Il ne fallait pas voir là une tentative hésitante pour se lancer le défi d'arriver à l'emprunter tout de même, ni même de se faire refouler, ni même de provoquer le refus, ou la confrontation, non, c'était simplement le fait de prendre justement celui-là, alors qu'il savait très bien, alors qu'on le lui avait marqué, choisir, tout de même, pour exprimer son choix, fût-ce voué à l'échec, celui-là.

Ils les avaient simplement rendus plus précieux encore. Et ils se gardaient pour eux les livres les plus précieux. A part bien sûr les anciens, ou ceux qui étaient en réserve. Il leur suffisait de mettre un point rouge pour se le garder pour eux, tout de même c'était quelque chose. Dans une bibliothèque, en plus.
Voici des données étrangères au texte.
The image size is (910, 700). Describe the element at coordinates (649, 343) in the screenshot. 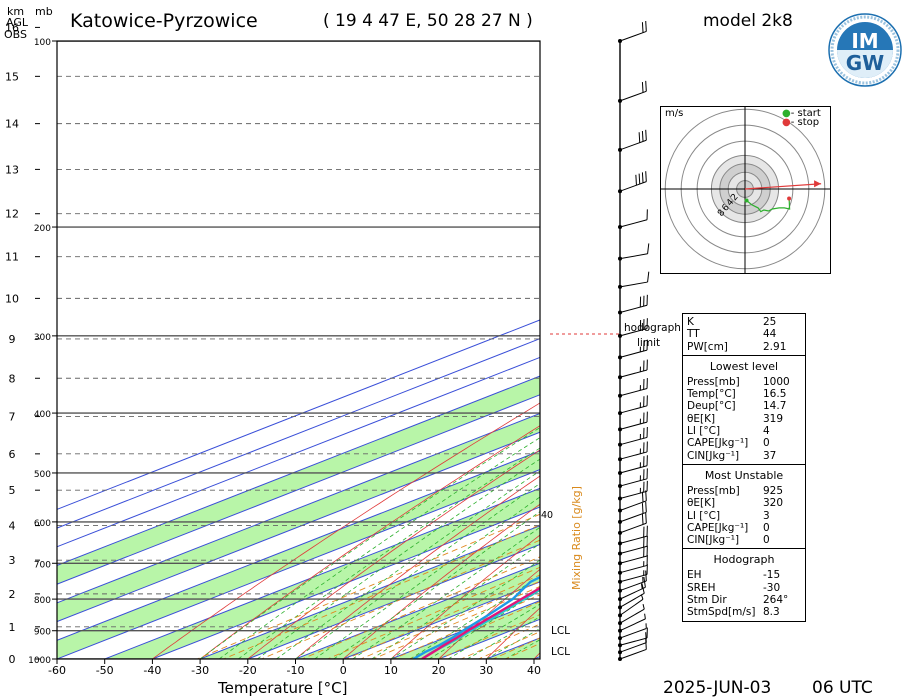

I see `hodograph-limit-label-2: limit` at that location.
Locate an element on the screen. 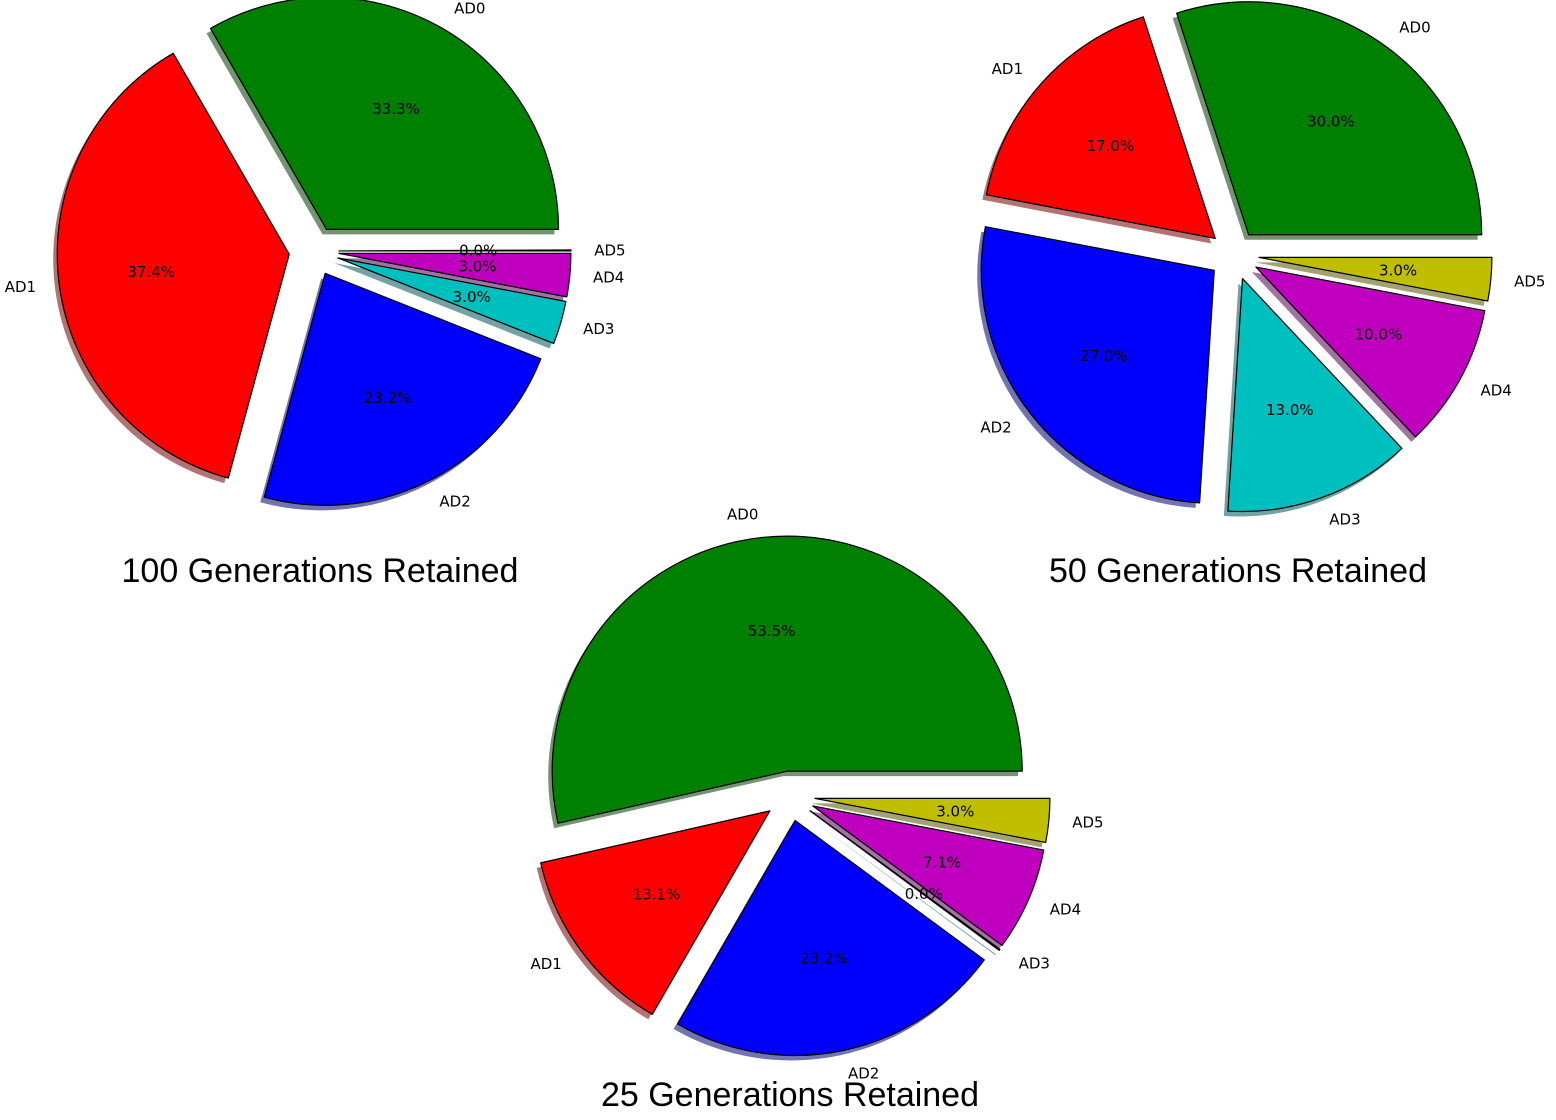 The image size is (1556, 1120). pie-percent-label: 30.0% is located at coordinates (1331, 122).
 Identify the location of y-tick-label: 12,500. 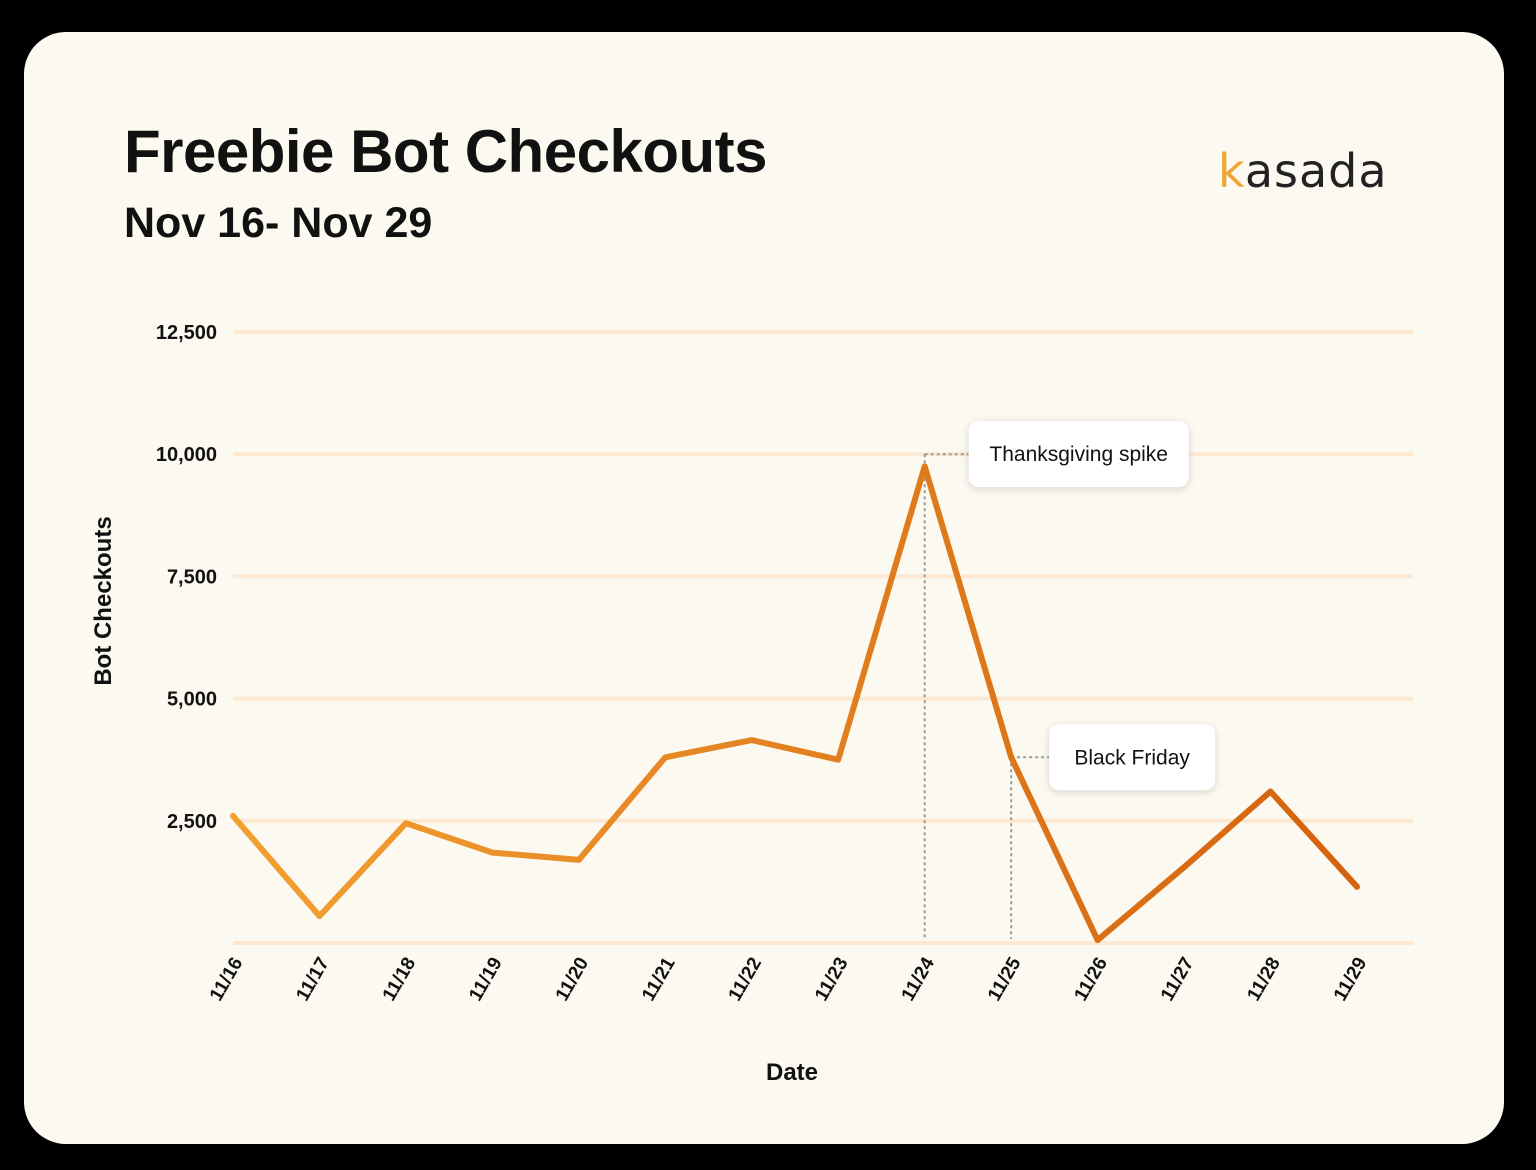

Une bibliothèque universitaire, c'est un peu au laïc ce que la cathédrale est au catholique : là sont les Espèces, là on communie. On y chuchote dans l'adoration des très-hauts auteurs. Il y a les Saints, ceux qui ont une étagère, voire un rayon. A Rennes2, ils sont bien fournis en Freud, mais Lacan est mal traité, je trouve.

Enfin, j'exagère, bien sûr. J'ai horreur des gens qui parlent ou font du bruit dans les bibliothèques. Sacrilège. Même dans les petites boutiques vitrées où l'on a le droit de travailler en groupe. C'est mal isolé. Et puis tout le monde pianote maintenant, on se croirait chez Pigier.

Je me mets toujours dans l'endroit le plus sombre ou le plus silencieux. Sauf à la Sorbonne, quand je picorais la Grande Encyclopédie, dont les in-folio sont à même le sol, j'allais juste au banc le plus proche, en faisant, comme ses volumes, le tour de la salle. Je me souviens avoir passé une journée des plus agréables sur " Eon", et notamment le chevalier.
J'ai toujours rêvé d'habiter une bibliothèque. D'avoir mon appartement attenant avec duplex au dessus, sur le toit-terrasse, auquel j'accède, une fois le public parti, par une porte dérobée. Avec la complicité des bibliothécaires.

Et là, je ne peux même pas emporter un "point-rouge"... La vie d'ici-bas est bien imparfaite... Quant à ceux qui empêchent la liberté d'expression, ils prétendent décider du fonds. Et de quel droit ? 

Du droit du plus fort, on l'a vu, le seul qui tienne, on l'a vu aussi.